The proposal to remove the need for academies to have elected parents on governing bodies emerged in March in plans to make all schools academies.
It sparked an outcry from MPs, schools and teaching unions.
'Build from outside'
Answering a question about the issue from Labour's Stephen Timms, Ms Greening said: "One way we can ensure that schools who are doing a less good job improve is getting parents more involved.
"Often, and I've seen this as a constituency MP, when schools turn around it's when parents become more engaged and more invested in the school's success and that helps build the school from the outside as well as the hard work teachers are doing on the inside.
"It doesn't happen overnight, it takes years to do but parents are part of how success gets delivered so I do not think we should proceed with that."
The planned removal of the parent governor role, in the Education for All White Paper, was widely criticised, with Jeremy Corbyn calling it an attack on parents.
David Cameron defended the plans, saying it did not mean that parents would be removed from governing bodes.
'Freedom'
The White Paper said academies, including those already open and those that will be converted, should have the "freedom" not to have parent governors, external.
It said: "We will no longer require academy trusts to reserve places for elected parents on governing boards.
"We will offer this freedom to all open and new academies, and as we move towards a system where every school is an academy, fully skills-based governance will become the norm across the education system."
Liberal Democrat education spokesman John Pugh said: "This will undoubtedly be the first of many climbs down from a Secretary of State left to defend the indefensible.
"The government's education policy is all over the place.

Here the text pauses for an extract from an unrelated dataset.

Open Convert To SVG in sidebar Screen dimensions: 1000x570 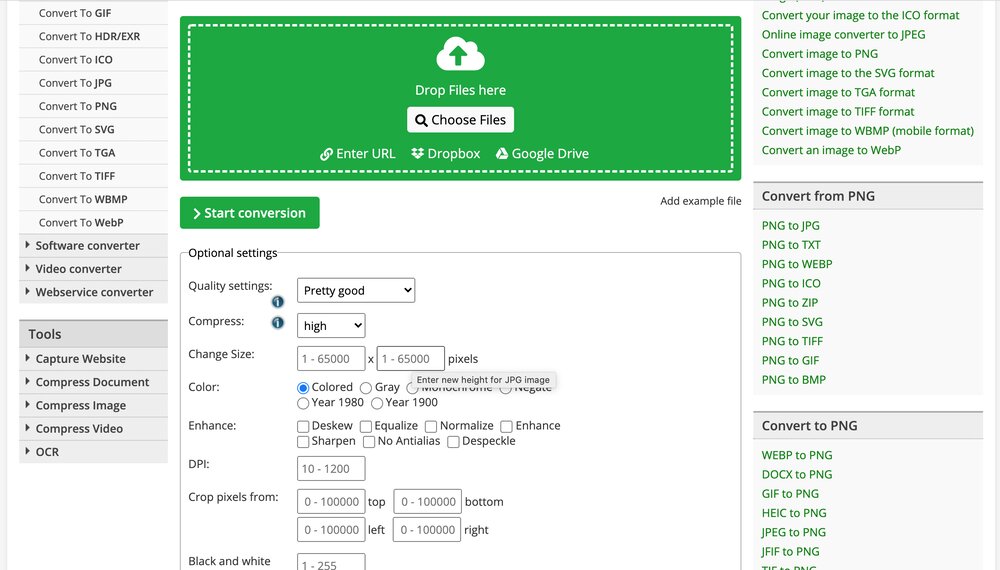point(77,130)
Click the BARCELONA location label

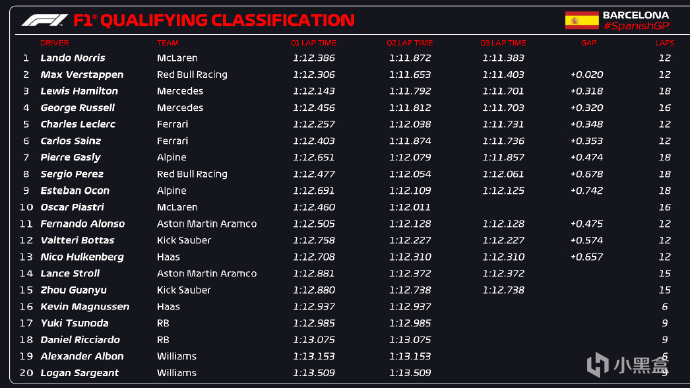pos(636,15)
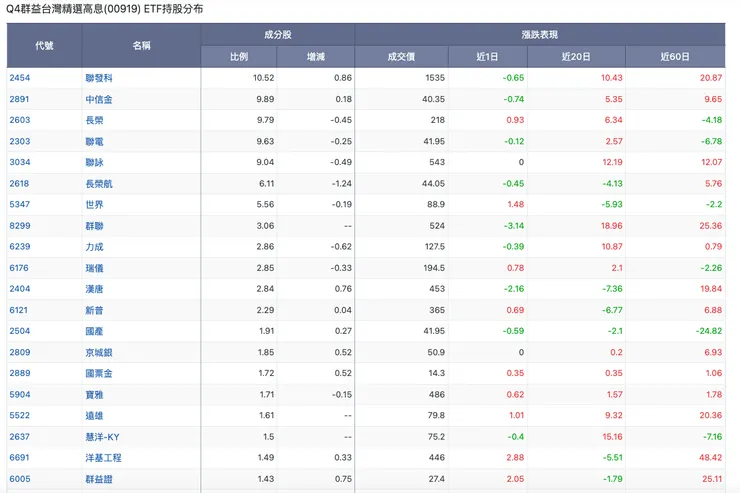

How can you consult on a grammar schools green paper, when everything could be changed by the academy White Paper? It's a shambles.
"Recognition of the pivotal role of parents in running schools is the sort of common sense which does not suit the ideologues framing government educational policy.
Ms Greening also said she supported her predecessor's plans for a fully academised school system, where all state schools become run by independent organisations.
But she said she was looking at ways to improve the financial accountability of these privately run but state-funded schools.